=== WORK REQUEST ===
What you return must match, exactly, the lines running from the one containing "You are a GUI" to the end of the data, both included, and must contain no pictures.

=== EXERCISE MATERIALS ===
=== Section Start ===
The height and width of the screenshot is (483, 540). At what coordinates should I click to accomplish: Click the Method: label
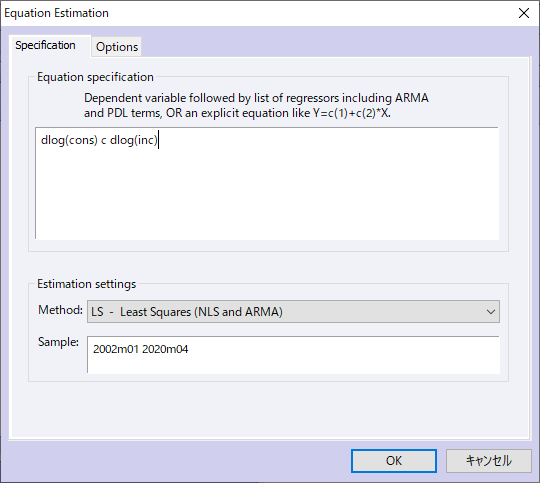(60, 310)
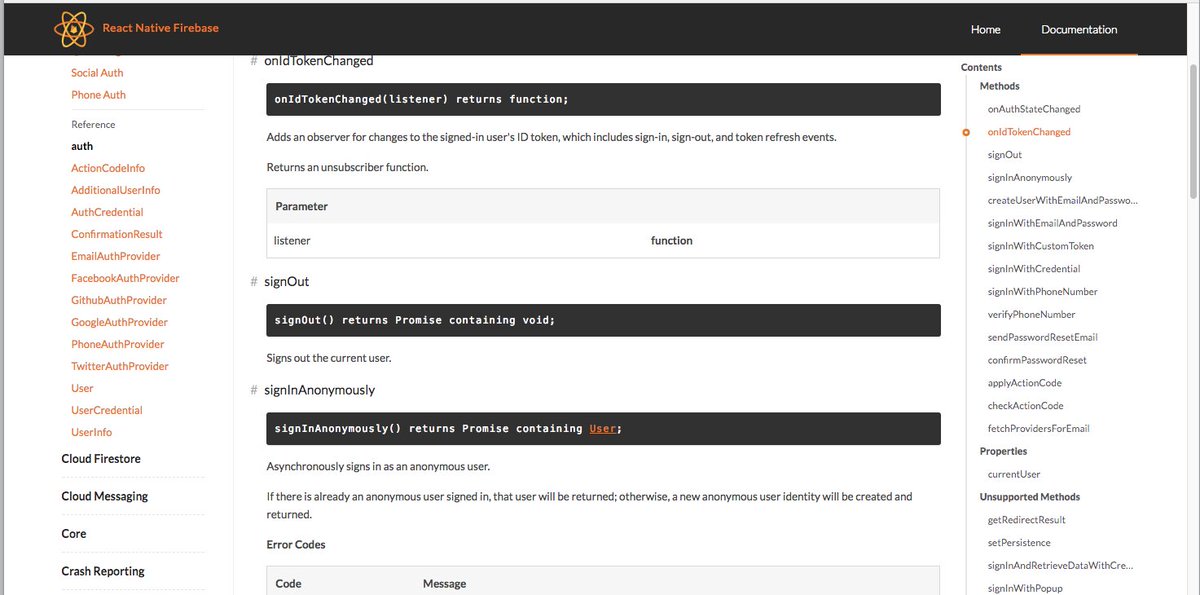Viewport: 1200px width, 595px height.
Task: Open the Social Auth guide
Action: (x=96, y=72)
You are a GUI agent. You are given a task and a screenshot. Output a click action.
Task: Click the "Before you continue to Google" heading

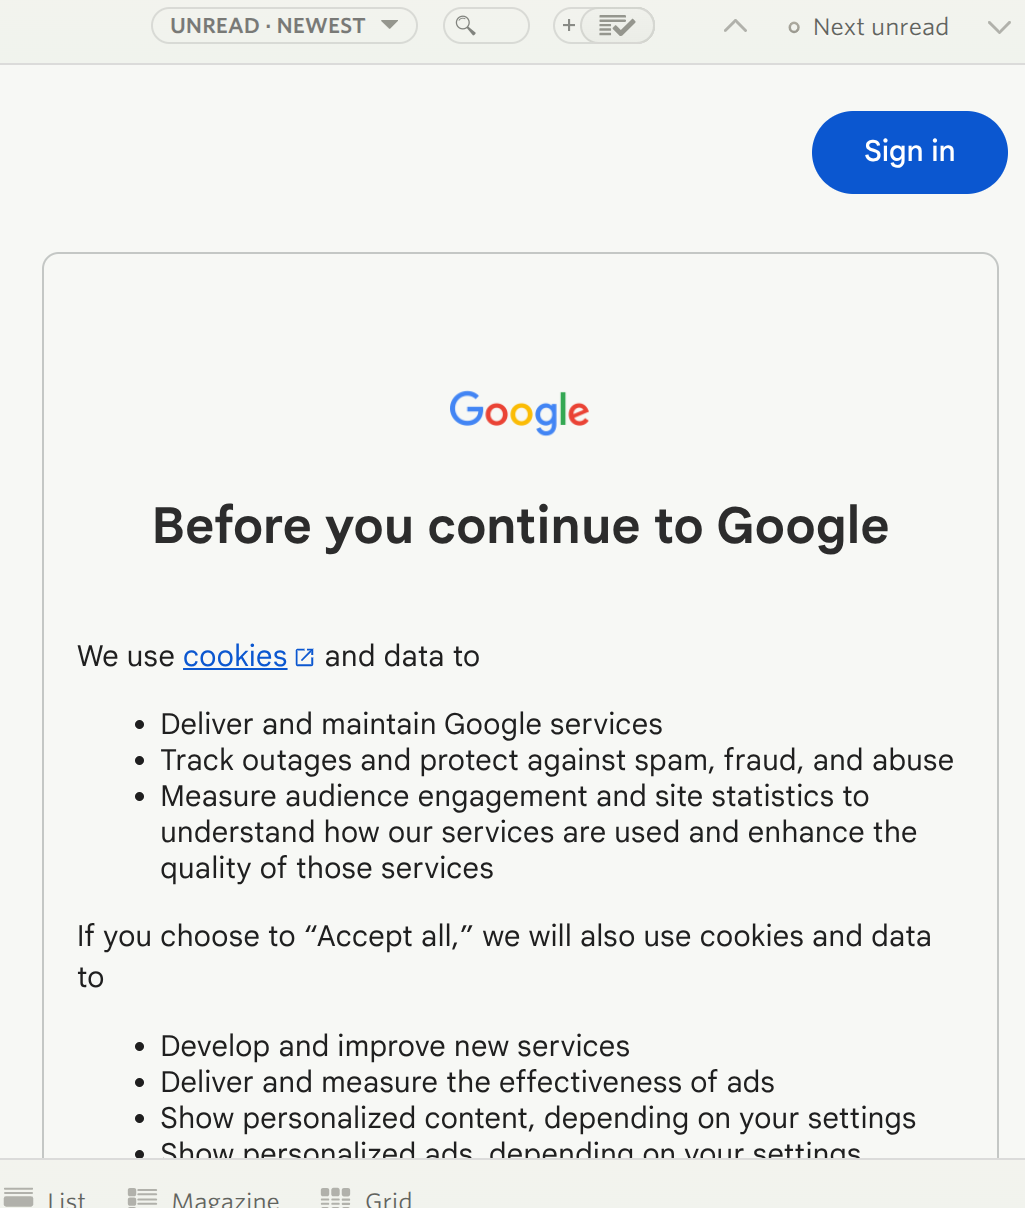coord(520,526)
=== Section End ===
=== ANSWER TO THE PROBLEM ===
You are a GUI agent. You are given a task and a screenshot. Output a click action.
Task: Click the "Before you continue to Google" heading

coord(520,526)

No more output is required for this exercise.